The many benefits of hedges by Rachel Hammond

hedge landscape

Following all the storms, there will be many of us with fences down – and trees down.  The issue with fencing is that because it’s impermeable, the wind hits it and meets a barrier.

Hedges however, are somewhat permeable – allowing some wind to pass through – whilst also creating a barrier to most of the wind.  Their permeability and ability to absorb a lot of the wind makes them far more efficient than fencing as a wind break, and still give the benefits of fencing – privacy and security, particularly if using thorned plants, such as blackthorn, hawthorn, pyracantha.

Hedgerows also offer the following benefits:

  • habitat, shelter & food for birds, insects and mammals (whereas fences often prevent wildlife like hedgehogs from travelling between gardens to find food and mates)
  • windbreaks for livestock & plants
  • microclimate creation
  • living boundaries
  • continuous green corridors

Cost wise, it stacks up too, because timber prices have increased so much that buying mature hedging can work out similar to fencing costs and with less labour needed to plant.

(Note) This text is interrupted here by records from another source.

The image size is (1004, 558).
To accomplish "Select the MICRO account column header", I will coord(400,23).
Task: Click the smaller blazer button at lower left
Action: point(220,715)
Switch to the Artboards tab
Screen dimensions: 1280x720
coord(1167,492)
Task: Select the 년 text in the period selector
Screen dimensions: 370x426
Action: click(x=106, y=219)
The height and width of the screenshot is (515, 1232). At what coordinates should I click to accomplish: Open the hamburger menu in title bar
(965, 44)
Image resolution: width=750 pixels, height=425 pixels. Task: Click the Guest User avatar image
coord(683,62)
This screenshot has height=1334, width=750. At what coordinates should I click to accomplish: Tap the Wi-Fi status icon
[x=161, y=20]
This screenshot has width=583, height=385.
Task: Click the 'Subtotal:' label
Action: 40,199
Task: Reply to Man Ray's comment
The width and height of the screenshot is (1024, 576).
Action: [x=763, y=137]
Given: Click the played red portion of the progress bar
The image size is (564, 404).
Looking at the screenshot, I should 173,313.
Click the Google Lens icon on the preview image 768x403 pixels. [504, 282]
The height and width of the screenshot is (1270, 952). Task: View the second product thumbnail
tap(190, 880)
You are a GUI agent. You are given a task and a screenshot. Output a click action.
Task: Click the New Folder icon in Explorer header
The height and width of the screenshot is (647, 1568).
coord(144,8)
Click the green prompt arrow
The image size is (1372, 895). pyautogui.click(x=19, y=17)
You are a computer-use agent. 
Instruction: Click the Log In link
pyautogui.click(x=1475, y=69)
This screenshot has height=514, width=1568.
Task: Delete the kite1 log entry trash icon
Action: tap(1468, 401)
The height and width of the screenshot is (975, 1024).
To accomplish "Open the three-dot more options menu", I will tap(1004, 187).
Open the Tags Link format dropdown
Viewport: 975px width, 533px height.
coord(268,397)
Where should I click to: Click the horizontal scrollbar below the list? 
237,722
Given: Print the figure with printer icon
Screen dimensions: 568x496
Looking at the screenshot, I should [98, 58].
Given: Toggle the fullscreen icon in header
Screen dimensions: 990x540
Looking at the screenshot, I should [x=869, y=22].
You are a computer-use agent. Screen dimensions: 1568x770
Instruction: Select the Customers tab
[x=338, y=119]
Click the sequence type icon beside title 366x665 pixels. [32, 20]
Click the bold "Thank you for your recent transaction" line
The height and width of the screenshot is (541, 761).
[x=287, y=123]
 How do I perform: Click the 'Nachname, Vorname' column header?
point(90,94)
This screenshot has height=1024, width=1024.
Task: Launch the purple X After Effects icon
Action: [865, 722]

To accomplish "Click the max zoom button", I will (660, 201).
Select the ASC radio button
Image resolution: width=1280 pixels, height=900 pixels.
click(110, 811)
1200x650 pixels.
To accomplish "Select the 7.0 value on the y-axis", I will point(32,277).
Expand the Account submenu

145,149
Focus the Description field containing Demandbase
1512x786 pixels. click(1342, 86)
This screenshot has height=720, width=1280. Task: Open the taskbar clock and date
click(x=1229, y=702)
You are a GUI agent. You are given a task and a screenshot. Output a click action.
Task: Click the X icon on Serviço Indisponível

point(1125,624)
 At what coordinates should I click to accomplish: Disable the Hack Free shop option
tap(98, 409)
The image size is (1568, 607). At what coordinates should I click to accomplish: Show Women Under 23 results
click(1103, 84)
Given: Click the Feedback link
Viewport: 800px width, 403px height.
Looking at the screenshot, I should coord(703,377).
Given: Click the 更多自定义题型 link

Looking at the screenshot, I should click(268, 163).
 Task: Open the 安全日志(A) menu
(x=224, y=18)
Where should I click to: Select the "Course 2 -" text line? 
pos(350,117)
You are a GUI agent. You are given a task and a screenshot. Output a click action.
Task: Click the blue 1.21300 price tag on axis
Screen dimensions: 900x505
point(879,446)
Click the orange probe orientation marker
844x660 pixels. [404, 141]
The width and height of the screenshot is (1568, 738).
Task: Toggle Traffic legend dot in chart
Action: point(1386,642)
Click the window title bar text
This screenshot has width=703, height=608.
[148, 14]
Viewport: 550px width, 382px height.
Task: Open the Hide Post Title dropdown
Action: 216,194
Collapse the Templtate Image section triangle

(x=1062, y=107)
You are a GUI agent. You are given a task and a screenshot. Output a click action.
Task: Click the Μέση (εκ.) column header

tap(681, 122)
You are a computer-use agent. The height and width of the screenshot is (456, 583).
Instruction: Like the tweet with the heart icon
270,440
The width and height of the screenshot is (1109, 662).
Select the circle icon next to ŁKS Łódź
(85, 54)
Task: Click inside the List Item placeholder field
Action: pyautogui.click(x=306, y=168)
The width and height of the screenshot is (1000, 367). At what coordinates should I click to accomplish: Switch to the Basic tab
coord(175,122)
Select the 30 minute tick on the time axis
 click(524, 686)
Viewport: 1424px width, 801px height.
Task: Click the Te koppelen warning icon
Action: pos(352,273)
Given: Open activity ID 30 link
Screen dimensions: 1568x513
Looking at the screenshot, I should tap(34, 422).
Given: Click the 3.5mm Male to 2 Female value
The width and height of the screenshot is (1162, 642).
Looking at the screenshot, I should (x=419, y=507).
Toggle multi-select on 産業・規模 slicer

You will also benefit next time it’s windy and you don’t get a fence down.

Win for biodiversity, the environment and your pocket!

Rachel Hammond

Rachel Hammond from Newbury is a landscape architect, urban designer, gardener and master composter, specialising in edible landscapes, food production and biodiversity planting. She has worked in the sustainability sector for the last 20 years, always growing her own food. She now runs edge, a non-profit which educates on and designs urban food production systems and ecological farming practices.